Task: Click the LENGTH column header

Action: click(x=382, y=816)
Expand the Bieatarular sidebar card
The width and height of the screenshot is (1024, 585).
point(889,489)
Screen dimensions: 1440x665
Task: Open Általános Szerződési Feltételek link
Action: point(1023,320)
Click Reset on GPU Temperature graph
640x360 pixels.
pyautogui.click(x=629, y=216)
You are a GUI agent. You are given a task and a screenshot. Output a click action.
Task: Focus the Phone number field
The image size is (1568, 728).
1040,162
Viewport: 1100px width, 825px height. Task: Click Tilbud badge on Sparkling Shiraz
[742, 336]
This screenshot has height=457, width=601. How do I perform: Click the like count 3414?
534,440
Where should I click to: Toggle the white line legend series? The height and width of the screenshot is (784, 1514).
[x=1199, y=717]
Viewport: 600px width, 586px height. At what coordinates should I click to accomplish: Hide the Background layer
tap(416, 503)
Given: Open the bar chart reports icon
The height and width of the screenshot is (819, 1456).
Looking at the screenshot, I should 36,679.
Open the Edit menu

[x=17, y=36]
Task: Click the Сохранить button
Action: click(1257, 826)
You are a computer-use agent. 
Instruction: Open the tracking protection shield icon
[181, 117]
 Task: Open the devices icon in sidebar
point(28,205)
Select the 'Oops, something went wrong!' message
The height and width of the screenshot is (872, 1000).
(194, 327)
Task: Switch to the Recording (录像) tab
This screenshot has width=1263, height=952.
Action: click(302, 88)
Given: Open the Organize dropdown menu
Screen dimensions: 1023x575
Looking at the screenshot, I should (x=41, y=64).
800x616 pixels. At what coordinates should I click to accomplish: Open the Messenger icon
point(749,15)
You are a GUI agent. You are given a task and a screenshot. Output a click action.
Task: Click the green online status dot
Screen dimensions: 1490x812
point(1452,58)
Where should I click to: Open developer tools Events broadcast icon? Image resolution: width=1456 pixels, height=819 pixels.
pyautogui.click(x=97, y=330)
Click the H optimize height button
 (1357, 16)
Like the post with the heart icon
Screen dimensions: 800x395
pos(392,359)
____
• [WHAT THIS TASK INVOLVES]: Revise the material above by replacing "Viewport" with "Window size" everywhere it occurs. Reproduce all of the material with no other changes.

• [THE ANSWER]:
Task: Click the LENGTH column header

Action: click(x=382, y=816)
Expand the Bieatarular sidebar card
The width and height of the screenshot is (1024, 585).
point(889,489)
Screen dimensions: 1440x665
Task: Open Általános Szerződési Feltételek link
Action: point(1023,320)
Click Reset on GPU Temperature graph
640x360 pixels.
pyautogui.click(x=629, y=216)
You are a GUI agent. You are given a task and a screenshot. Output a click action.
Task: Focus the Phone number field
The image size is (1568, 728).
1040,162
Window size: 1100px width, 825px height. Task: Click Tilbud badge on Sparkling Shiraz
[742, 336]
This screenshot has height=457, width=601. How do I perform: Click the like count 3414?
534,440
Where should I click to: Toggle the white line legend series? The height and width of the screenshot is (784, 1514).
[x=1199, y=717]
Window size: 600px width, 586px height. At what coordinates should I click to accomplish: Hide the Background layer
tap(416, 503)
Given: Open the bar chart reports icon
The height and width of the screenshot is (819, 1456).
Looking at the screenshot, I should 36,679.
Open the Edit menu

[x=17, y=36]
Task: Click the Сохранить button
Action: click(1257, 826)
You are a computer-use agent. 
Instruction: Open the tracking protection shield icon
[181, 117]
 Task: Open the devices icon in sidebar
point(28,205)
Select the 'Oops, something went wrong!' message
The height and width of the screenshot is (872, 1000).
(194, 327)
Task: Switch to the Recording (录像) tab
This screenshot has width=1263, height=952.
Action: click(302, 88)
Given: Open the Organize dropdown menu
Screen dimensions: 1023x575
Looking at the screenshot, I should (x=41, y=64).
800x616 pixels. At what coordinates should I click to accomplish: Open the Messenger icon
point(749,15)
You are a GUI agent. You are given a task and a screenshot. Output a click action.
Task: Click the green online status dot
Screen dimensions: 1490x812
point(1452,58)
Where should I click to: Open developer tools Events broadcast icon? Image resolution: width=1456 pixels, height=819 pixels.
pyautogui.click(x=97, y=330)
Click the H optimize height button
 (1357, 16)
Like the post with the heart icon
Screen dimensions: 800x395
pos(392,359)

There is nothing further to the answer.